# EXCERPT:
------------------------------------------------------------------------
Allen Packard Ellsworth was born on 5 October 1917, in Mineral Point, Wisconsin, USA. He was a game show host, actor, and television personality, best known for hosting different incarnations of the game show entitled “Password”. He was active in the industry from 1941 up to his death in 1981; he was married to actress Betty White.
The Net Worth of Allen Ludden
Allen Ludden’s net worth was estimated to be over $8 million, earned through success in the entertainment industry. He also probably benefitted from the success of his spouse, as Betty White’s net worth is estimated to be over $50 million.
Early Life and Education
Allen’s father worked as an ice dealer, while his mother stayed at home as a housewife. A year after he was born, his father passed away from the Spanish flu, which at the time had grown into a worldwide epidemic. Her mother would remarry when he was five years old to an electrical engineer, and Allen adopted his stepfather’s last name. Over the next few years following their marriage, the family moved around, so Allen lived in Waupaca, Janesville, Antigo, and Elkhorn before the family settled in Texas.
------------------------------------------------------------------------
Please answer these questions from the Allen Ludden biography above, one line each:
(a) Where was he born?
(b) What was his net worth estimated to be?
(c) What work did his father do?
------------------------------------------------------------------------
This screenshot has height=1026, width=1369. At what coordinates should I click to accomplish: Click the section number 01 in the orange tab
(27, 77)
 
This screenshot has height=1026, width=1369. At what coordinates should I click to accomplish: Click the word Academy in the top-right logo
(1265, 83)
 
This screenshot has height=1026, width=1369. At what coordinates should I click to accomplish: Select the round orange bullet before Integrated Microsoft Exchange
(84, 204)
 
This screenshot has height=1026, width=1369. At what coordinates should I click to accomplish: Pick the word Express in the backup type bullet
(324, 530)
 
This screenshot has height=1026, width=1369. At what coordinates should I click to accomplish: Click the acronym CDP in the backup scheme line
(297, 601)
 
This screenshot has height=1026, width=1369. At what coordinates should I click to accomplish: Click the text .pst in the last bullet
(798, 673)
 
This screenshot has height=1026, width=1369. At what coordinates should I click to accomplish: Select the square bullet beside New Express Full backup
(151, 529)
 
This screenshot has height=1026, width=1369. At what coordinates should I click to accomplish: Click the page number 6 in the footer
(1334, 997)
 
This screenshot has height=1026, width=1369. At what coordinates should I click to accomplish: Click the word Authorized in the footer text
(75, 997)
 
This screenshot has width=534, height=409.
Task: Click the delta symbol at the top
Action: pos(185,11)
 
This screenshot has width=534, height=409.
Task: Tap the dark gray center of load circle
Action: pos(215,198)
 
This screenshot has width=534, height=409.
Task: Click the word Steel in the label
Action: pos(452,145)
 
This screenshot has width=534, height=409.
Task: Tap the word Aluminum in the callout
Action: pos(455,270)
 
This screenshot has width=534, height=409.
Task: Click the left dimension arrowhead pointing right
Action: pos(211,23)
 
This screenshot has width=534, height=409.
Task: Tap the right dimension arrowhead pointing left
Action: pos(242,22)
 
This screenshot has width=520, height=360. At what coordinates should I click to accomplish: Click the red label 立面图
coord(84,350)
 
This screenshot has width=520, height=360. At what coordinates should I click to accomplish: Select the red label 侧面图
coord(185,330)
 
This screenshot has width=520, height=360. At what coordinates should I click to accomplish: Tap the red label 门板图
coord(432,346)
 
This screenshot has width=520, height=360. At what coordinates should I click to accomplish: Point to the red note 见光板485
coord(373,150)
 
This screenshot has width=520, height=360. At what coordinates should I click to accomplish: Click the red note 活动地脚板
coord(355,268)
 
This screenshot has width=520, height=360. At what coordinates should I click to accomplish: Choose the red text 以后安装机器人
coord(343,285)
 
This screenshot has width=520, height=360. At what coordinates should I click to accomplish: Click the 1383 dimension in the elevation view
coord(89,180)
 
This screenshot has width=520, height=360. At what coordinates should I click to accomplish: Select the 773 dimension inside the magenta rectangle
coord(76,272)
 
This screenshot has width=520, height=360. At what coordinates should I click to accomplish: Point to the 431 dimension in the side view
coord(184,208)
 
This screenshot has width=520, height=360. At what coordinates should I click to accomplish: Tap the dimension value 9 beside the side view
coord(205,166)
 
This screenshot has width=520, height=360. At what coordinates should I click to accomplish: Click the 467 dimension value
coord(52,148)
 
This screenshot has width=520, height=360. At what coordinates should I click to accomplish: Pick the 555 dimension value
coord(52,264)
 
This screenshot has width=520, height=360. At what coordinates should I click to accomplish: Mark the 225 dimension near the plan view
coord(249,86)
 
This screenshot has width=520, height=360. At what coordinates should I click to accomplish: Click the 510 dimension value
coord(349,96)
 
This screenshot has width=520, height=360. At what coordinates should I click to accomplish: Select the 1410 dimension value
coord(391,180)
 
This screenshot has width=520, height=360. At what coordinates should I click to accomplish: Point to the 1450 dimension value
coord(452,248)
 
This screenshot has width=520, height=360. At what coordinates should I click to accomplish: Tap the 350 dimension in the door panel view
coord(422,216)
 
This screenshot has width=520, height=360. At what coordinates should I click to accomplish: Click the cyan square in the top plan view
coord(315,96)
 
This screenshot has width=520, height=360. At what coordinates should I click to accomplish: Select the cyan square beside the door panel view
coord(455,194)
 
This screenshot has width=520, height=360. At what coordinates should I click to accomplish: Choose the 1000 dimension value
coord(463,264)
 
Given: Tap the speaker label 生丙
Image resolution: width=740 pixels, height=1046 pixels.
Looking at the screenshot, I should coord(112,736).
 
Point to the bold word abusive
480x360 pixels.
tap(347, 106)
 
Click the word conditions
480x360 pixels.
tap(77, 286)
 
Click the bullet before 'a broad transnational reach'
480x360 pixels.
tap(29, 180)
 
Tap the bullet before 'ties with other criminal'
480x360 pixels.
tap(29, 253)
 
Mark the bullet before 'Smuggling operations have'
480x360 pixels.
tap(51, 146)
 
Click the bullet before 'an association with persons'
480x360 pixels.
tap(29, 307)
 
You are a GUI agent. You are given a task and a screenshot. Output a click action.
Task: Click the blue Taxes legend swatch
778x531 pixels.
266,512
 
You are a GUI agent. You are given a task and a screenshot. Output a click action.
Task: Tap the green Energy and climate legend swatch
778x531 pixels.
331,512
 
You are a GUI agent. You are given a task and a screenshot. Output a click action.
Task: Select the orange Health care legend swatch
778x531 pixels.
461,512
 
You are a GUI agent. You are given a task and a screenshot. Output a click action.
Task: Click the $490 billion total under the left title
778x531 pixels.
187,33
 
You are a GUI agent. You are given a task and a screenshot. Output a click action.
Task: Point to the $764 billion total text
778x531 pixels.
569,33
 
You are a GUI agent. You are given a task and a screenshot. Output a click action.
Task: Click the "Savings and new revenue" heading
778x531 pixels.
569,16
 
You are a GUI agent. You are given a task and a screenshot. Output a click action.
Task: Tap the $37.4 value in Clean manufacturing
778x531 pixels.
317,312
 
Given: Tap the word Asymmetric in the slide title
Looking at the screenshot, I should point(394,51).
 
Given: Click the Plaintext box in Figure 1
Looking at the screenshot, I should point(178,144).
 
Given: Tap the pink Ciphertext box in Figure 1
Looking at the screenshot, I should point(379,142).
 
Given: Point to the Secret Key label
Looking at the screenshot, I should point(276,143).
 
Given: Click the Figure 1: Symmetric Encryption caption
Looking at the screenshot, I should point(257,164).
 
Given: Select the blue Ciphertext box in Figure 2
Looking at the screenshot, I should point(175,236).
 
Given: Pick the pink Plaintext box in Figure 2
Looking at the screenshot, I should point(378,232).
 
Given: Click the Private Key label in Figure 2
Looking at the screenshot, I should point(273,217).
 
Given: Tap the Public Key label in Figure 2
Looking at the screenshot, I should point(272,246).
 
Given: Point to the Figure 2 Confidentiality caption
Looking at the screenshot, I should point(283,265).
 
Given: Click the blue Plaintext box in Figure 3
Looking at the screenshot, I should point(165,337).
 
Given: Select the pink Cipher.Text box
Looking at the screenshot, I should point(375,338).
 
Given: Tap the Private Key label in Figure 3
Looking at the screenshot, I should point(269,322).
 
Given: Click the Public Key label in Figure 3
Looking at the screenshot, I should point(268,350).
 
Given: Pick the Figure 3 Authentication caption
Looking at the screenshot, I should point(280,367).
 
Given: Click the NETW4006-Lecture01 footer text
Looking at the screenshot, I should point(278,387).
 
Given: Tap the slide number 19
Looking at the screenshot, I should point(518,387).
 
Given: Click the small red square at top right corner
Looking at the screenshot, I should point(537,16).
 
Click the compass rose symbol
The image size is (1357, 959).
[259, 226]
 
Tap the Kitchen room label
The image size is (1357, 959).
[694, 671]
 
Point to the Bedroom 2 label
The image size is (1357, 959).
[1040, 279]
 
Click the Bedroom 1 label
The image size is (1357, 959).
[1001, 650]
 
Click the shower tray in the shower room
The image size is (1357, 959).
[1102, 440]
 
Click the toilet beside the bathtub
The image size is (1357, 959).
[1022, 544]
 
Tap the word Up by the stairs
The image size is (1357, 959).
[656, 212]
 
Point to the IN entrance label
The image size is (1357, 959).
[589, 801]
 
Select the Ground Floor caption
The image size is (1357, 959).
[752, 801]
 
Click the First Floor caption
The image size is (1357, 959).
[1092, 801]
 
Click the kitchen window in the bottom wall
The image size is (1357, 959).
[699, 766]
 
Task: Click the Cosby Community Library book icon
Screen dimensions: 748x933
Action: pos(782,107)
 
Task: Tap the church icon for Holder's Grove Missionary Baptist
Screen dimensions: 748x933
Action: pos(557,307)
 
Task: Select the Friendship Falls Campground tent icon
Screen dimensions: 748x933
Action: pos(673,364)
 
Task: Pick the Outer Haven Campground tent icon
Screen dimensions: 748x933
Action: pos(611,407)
------------------------------------------------------------------------
# EXPECTED OUTPUT:
(a) Mineral Point, Wisconsin, USA
(b) Over $8 million
(c) He was an ice dealer.